We consequently conclude that the Constitution permits judges to take realistic account of the particular defendant's mental capacities by asking whether a defendant who seeks to conduct his own defense at trial is mentally competent to do so. That is to say, the Constitution permits States to insist upon representation by counsel for those competent
enough to stand trial under Dusky but who still suffer from severe mental illness to the point where they are not competent to conduct trial proceedings by themselves.

INDIANA v. EDWARDS, 07-208 (U.S. 6-19-2008)


Education about the law is simply not required, although certainly it may be considered in assessing mental capacity to self represent. So I cannot agree that

"That's why a judge will not allow self-representation unless the non-attorney can prove he knows the law."



And finally I still think the state has to prove lack of mental capacity to self represent- there is no burden on the defendant here. But it’s an interesting question isn’t it?

Okay I'm going back to the Erotic Highway now...









I'm just telling you how it works in the real world.  In my county, judges are loathe to allow self-representation.  They will do everything they can to persuade, intimidate, or just bully you into having counsel.  I've seen maybe two cases in 20 years where self-representation was allowed, and even then the judge ordered an attorney to sit at the defense table to stand-by as informal counsel.

I guess justice varies from court to court, and from state to state, but most conscientious judges want to see justice done, and will do everything in their power to see that a fool gets justice, whether he deserves it or not. No judge wants to see his/her judgement reviewed by the Supreme Court, so they will do everything they can to err on the side of caution.  There's no telling but that the next defendant who complains to the Supreme Court that he shouldn't have been allowed to represent himself might not be more successful than the defendants in the cases you cited.  

The prosecution wants you to represent yourself.  They're not going to do a thing to prove you're incompetent to represent yourself--they relish having an opponent that doesn't know the game.

The trial of a case is analogous to a chess game.  Can you imagine a judge allowing a game between a chess master and a person who doesn't know the game--or even a wood-pusher? The judge  wants a fair game; the State just wants to win. You may have the right to curse the judge and demand that he allow you to play the game your way--however poorly--but if the judge is a good judge, he's going to brow-beat you into accepting advice from a player that knows the rules of the game and can get the best results based on the situation at hand.  At the least the judge can tell himself he did everything he could to see that justice was done.

Whew! Thanks for the feedback. See ya later.

Depends on the state.

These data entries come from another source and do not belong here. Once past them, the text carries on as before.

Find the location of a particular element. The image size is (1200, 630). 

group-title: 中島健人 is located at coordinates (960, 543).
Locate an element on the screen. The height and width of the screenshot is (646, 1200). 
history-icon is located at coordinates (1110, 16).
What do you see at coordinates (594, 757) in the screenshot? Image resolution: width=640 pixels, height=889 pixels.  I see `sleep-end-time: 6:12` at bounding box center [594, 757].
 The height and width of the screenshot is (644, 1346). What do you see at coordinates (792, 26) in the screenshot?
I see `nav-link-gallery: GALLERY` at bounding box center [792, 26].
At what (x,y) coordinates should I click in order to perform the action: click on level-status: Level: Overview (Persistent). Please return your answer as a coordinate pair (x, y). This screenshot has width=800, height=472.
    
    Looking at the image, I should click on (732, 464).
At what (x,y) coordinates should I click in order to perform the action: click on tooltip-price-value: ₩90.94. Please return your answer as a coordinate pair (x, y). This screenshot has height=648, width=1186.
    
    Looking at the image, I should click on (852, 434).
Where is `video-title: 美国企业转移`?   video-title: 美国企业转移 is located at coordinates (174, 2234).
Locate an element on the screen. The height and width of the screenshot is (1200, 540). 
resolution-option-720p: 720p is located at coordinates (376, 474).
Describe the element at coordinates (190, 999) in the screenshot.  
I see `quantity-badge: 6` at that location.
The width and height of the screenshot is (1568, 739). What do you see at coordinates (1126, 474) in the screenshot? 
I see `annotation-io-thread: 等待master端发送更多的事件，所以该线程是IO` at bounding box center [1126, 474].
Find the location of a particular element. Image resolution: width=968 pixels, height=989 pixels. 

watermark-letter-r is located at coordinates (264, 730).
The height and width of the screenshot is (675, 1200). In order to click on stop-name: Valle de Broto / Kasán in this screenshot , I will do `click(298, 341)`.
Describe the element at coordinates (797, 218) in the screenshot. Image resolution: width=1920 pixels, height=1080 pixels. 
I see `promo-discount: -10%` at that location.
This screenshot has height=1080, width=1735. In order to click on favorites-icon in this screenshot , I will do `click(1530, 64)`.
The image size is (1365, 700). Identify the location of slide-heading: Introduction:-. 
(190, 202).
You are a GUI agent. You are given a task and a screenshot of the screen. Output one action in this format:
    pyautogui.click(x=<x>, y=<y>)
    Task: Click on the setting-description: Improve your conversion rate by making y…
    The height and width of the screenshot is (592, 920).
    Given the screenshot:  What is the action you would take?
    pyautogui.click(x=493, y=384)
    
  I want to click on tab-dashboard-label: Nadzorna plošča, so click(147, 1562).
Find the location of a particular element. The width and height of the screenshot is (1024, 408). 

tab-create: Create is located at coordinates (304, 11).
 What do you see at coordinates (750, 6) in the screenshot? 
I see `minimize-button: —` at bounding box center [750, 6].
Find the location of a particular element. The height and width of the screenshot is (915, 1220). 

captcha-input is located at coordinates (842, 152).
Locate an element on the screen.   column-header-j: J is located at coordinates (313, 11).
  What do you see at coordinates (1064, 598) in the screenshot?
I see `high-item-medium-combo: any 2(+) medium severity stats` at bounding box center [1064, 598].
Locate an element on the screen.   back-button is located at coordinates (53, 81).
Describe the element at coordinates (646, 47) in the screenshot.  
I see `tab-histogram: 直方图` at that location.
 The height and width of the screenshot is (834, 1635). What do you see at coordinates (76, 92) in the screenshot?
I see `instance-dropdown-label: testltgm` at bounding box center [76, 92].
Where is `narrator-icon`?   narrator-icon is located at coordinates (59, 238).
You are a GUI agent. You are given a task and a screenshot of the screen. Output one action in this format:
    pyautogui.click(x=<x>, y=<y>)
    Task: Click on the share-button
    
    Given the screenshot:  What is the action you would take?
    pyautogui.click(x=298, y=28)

In some states, including California, if a private attorney does not want to take a case on an appointed basis he does not have to, regardless of how often he practices criminal law in any particular court.

As for representing your self, if you are compentent in a psychological way, you have an absolute right to do so, regardless of your level of education or legal knowledge. Old case. Faretta v. California, U.S. Supreme Court. The most current case is if you are mentally deficient, even though you may be compentent enough to stand trial, the court can deny you the right to represent yourself.

I like to pay for my own legal guys. If a lawyer takes your case they have to "help" you. You can represent yourself if you have the skills. I don't know about pricing.

normalbean6330 reads

I like to pay for my own surgery guys.  If a surgion takes your case they have to "help" you.  You can perform self-surgery if you have the skills.  It sure is cheaper.